RECORDS TO USE Start Marker

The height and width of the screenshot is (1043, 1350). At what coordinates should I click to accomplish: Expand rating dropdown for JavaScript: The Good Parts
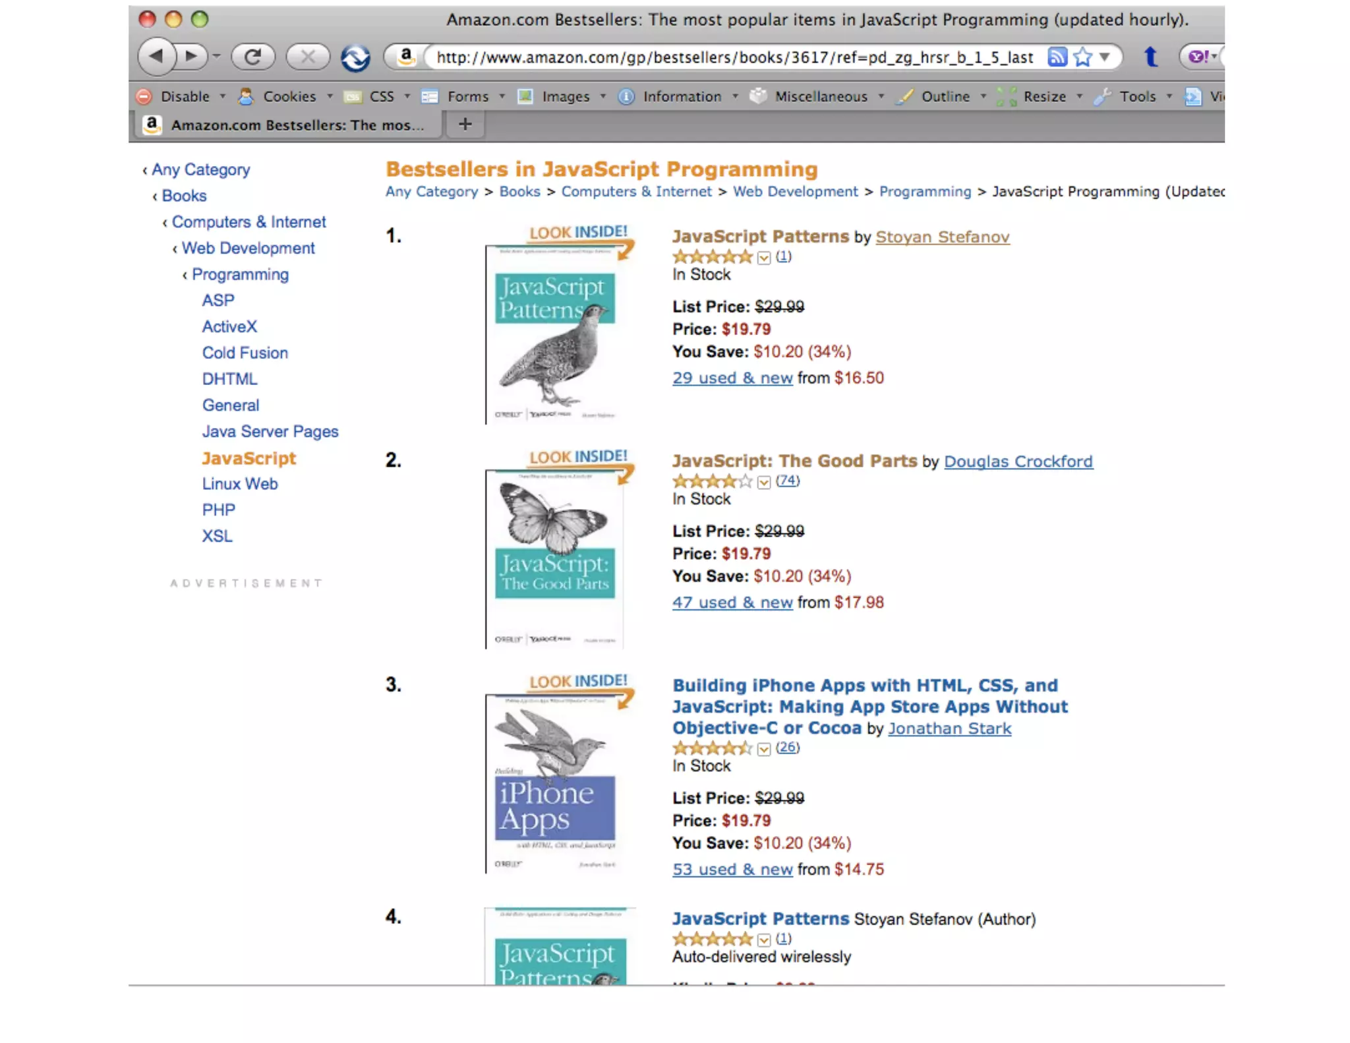coord(764,483)
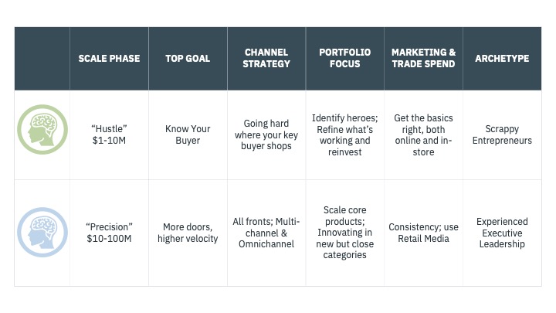This screenshot has width=556, height=313.
Task: Click the green brain head icon
Action: click(x=42, y=130)
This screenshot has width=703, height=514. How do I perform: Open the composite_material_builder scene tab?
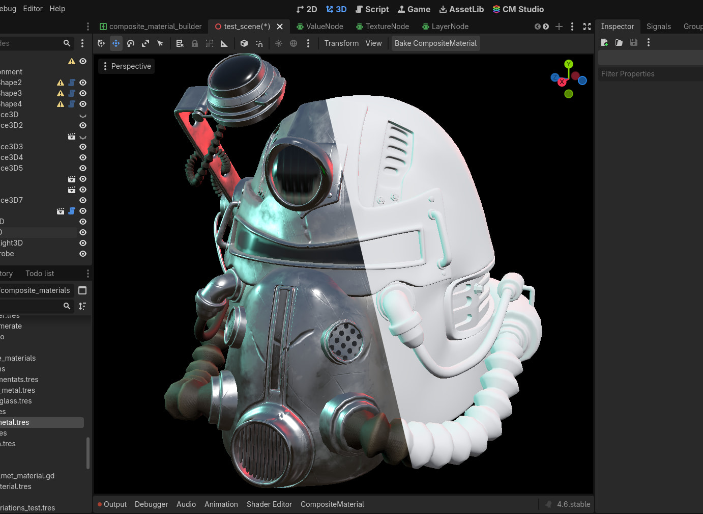pyautogui.click(x=151, y=26)
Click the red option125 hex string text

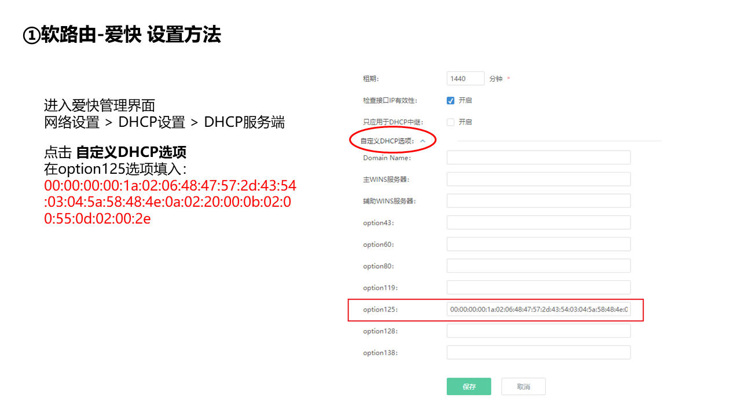point(170,202)
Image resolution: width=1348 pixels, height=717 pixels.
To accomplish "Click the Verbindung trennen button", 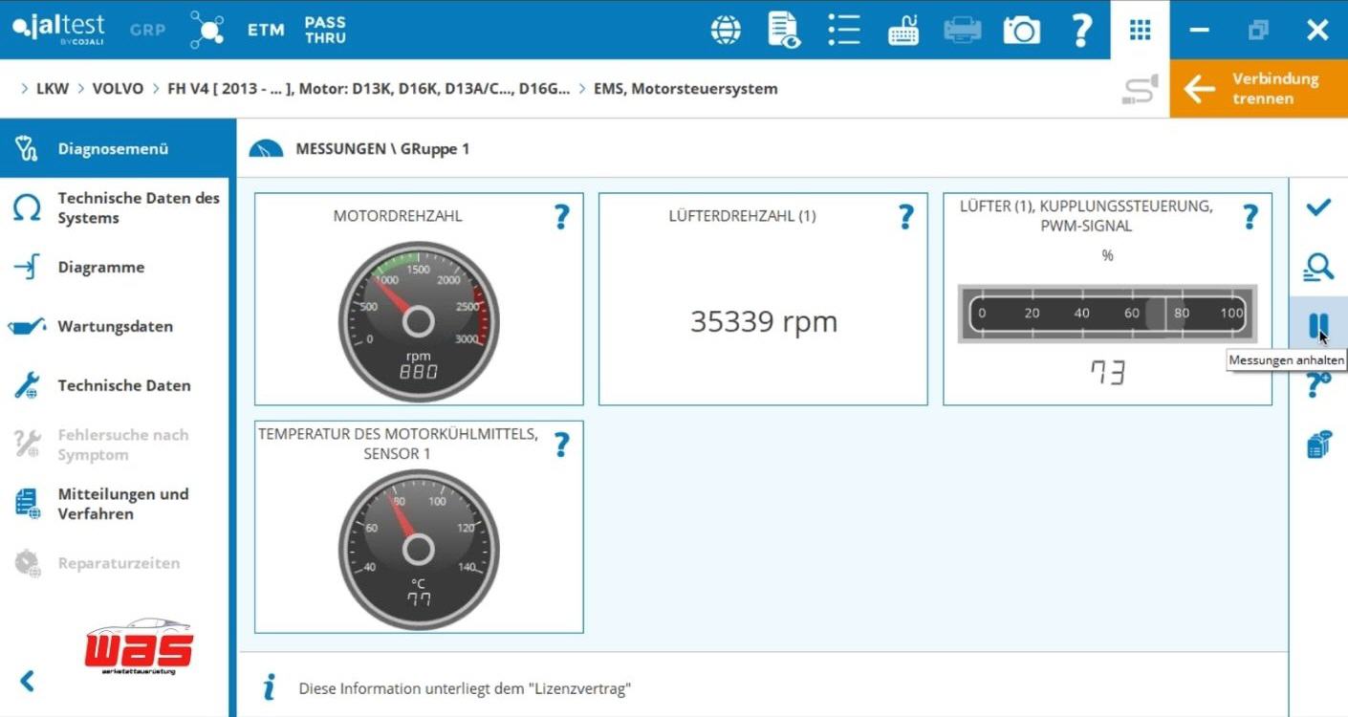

RECORDS TO USE End Marker

* _YOUR TASK_: Extract the entries in full, exactly as they are, minus the pictures.

* _REPLY_:
The height and width of the screenshot is (1043, 1350). At what coordinates should I click to accomplish: Expand rating dropdown for JavaScript: The Good Parts
coord(764,483)
This screenshot has width=556, height=313.
Task: Click the green brain head icon
Action: click(x=42, y=130)
This screenshot has width=703, height=514. How do I perform: Open the composite_material_builder scene tab?
pyautogui.click(x=151, y=26)
Click the red option125 hex string text

point(170,202)
Image resolution: width=1348 pixels, height=717 pixels.
To accomplish "Click the Verbindung trennen button", 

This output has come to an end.